### To do
Word for word, copy out the records given below.

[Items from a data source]
-----
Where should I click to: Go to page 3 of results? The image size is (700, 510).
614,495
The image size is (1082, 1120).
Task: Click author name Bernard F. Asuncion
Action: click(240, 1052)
-----
### Reply to the task
Where should I click to: Go to page 3 of results? The image size is (700, 510).
614,495
The image size is (1082, 1120).
Task: Click author name Bernard F. Asuncion
Action: click(240, 1052)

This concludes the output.